I'm beginning to think that refers to the idea of the web, not an actual server online.

"The matrix is older than you know. I prefer counting from the emergence of one integral anomaly to the emergence of the next, in which case this is the sixth version." ;-P

Do appreciate this sort of effort tho, because without reviving some of the archives, these early digital events might as well not have happened (end of history etc etc).

It's too bad telnet to that server does not seem to be working. That would have been so freaking cool.

Good idea. It ran the line mode browser ('www' the command line browser, developed by Nicola Pellow) as a captive anonymous login, starting with an explanatory page with a menu of starting places as its home page.
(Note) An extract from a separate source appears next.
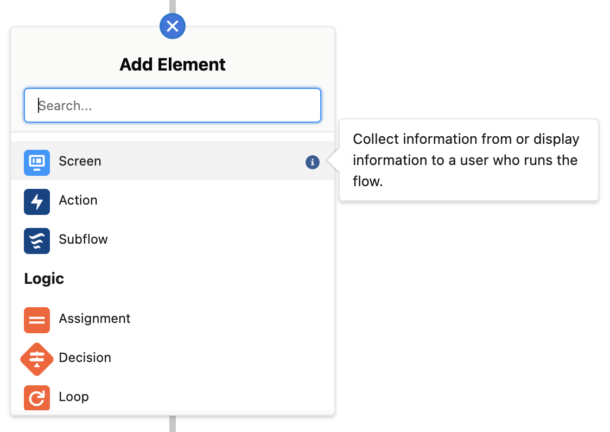Click the Screen description tooltip text
610x432 pixels.
point(466,160)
One would have to check a new version of www for security issues before running it but it would be a good idea.

We had a meeting at cern at this time and installed a desy web remotely. The header of my personal page still contains the credation date:
<HTML>

<HEAD>
<TITLE>Info &uuml;ber Thomas Finnern</TITLE>
<META NAME="description" CONTENT="Info &uuml;ber Thomas Finnern">
<META NAME="author" CONTENT="Thomas Finnern">
<META NAME="keywords" CONTENT="Thomas Finnern , Th. Finnern , Finnern , thf, aes, aloha">
<!-- Created by: Thomas Finnern, 10-Mar-1993 -->
<!-- Changed by: Thomas Finnern, see bottom line -->
</HEAD>

<BODY BGPROPERTIES="fixed" BGCOLOR="white" TEXT="black" LINK="blue" VLINK="blue" ALINK="lime">

Wow, in 1992 I was graduating college, working on some technical writing assignments. I then worked for a company right out of college that built a website in 1994, not too long after this first web page was posted. This definitely makes me feel really, really old. Although I'm not.

Reminds me when I just got started getting online. Around 1994 for school stuff. 1996 already had my dial up at home and started working as a part-time web designer in 1997. All my old designs looked like this plus a few images here and there. *LOL*

happy cheers - congratulations

from CHILE

Wow I was really excited to see this and I must have hit the refresh button like 1000 times just so the page would finally load. Well worth the wait. Its always inspiring when you look back into the past of something you may have did or been apart of.

I had a "computer class" around that same time (but high school) where we had to build a website, too. There was about 10 of us. Only one group could use "the one with the web" at a time, with the rest of us playing SIM City. Thanks for the memory.

I hope the W3 remains true to it's revolutionary foundations, and allows the humankind to become aware and enlightened to a new level.

I introduced the WWW to a group of interactive computer specialists (think CD-ROMs) in the summer of '93, and started a web design company later that fall (my bad pun is love at first site).
One of my first customers, in January '94, was Tektronix (later Xerox) color printer division. I remember how glad we all were when tables were introduced, so everything didn't have to be left-justified!

I wonder how much more traffic is coming to the original website than when it was first published. I'd love to see those stats...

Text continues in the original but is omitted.